Within the last couple of decades, makers of drag strip christmas trees and timing systems have universally instituted and programmed into their equipment what’s known as an automatic timeout, whereby a timer automatically begins once one driver lights the bottom stage bulb. Once seven seconds have elapsed, if the driver hasn’t gotten his affairs in order and bumped in, the tree drops and he’s automatically disqualified. Do not pass Go, do not collect $200.
Despite tens if not hundreds of thousands of passes down tracks all over the world each and ever year, timing out is a situation that rarely comes up, making the odds of any form of exploitation of the programming a get-struck-by-lightning kind of rare occurrence. But believe it or not, lightning struck on Saturday night at the Radial Fest in Huntsville, Alabama.
In the final round of the Pro 315 radial tire category late Saturday evening under the lights, Eddie Harrison lined up alongside Jamie Hancock for all the marbles at the spring edition of the Radial Fest. For Harrison, it was a coming-out party of sorts, as he recently invested in a new engine combination to propel him up into the class’ elite and was on the precipice of the biggest win of his career. For Hancock, it was a chance to avenge a demoralizing loss at this very track last fall, when he got loose and hit the wall in the final round as Brad Edwards sailed to the victory and the first-ever three-second pass by a radial tire car. It was to be an exceptional race on paper, but unfortunately, a one-in-million (or maybe more like a billion) happening ended it before it ever began.

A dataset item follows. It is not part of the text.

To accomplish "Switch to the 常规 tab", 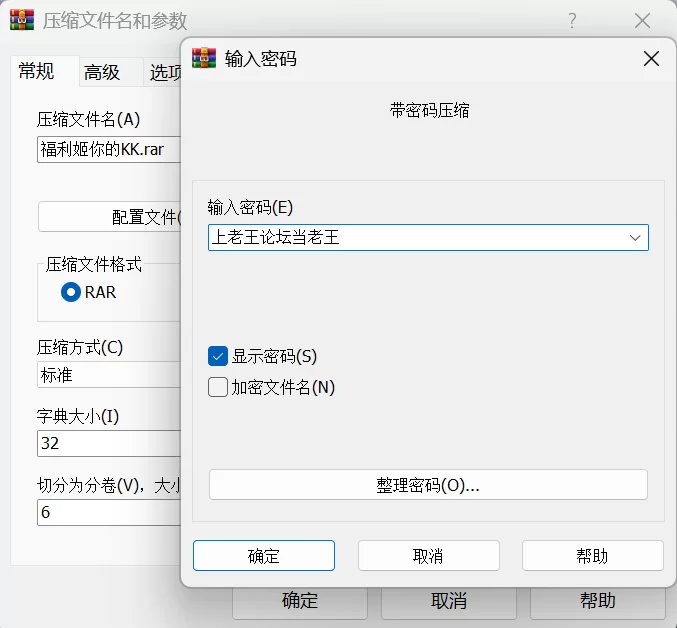I will 37,71.
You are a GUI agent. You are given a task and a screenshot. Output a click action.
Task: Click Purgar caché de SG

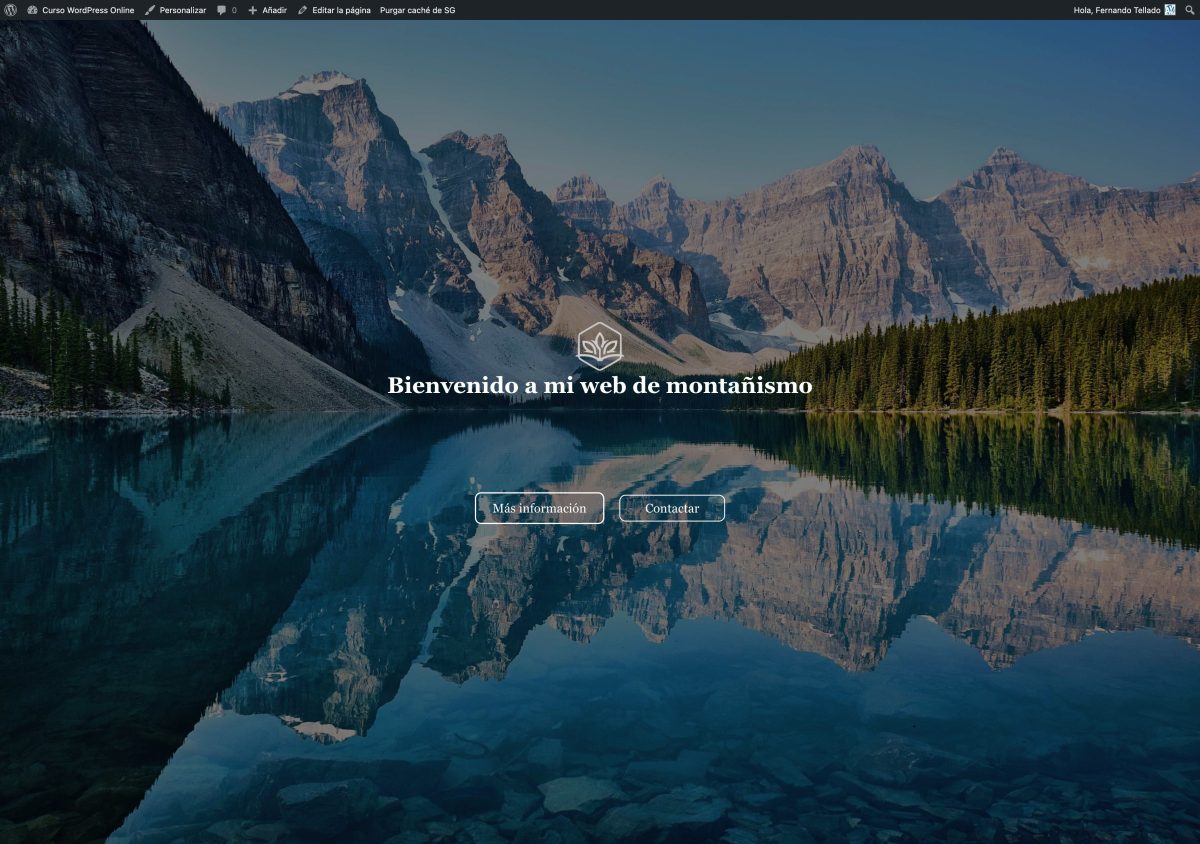coord(416,9)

Hancock, in his nitrous-assisted Corvette, bumped in first. Harrison, meanwhile, used up nearly the entire seven alloted seconds to build the boost and bump in in the left lane. The instant he did, the tree flashed and Harrison was off to the races, charging to an off-pace 4.40 for the win, as Hancock coughed and choked off the starting line and stopped just beyond sixty-feet. Both Harrison and Hancock, along with all of the spectators and officials, were a bit dismayed at what had just happened, thinking perhaps the tree had simply malfunctioned. Unlike the standard delay on a .400 pro tree between the stage bulbs being lit and the drop of the ambers, this was instantaneous.
But upon further review, track and race officials could only conclude that Harrison had bumped in at the very millisecond that the computer system was red-lighting him, but did an about-face at his movement and dropped the tree instead, creating a unique situation that we’ve certainly never seen or heard of before, and exploiting perhaps a minor flaw in the timing system that could allow such an incident, as rare as it might be.
Nevertheless, Harrison did indeed stage in time, even if at 6.99999999… seconds, and was thus rightfully awarded the victory in one of the strangest final rounds you’ll ever see. Hancock, meanwhile, will have to sit and ponder what might’ve been for a second time after leaving the Huntsville Dragway with runner-up honors.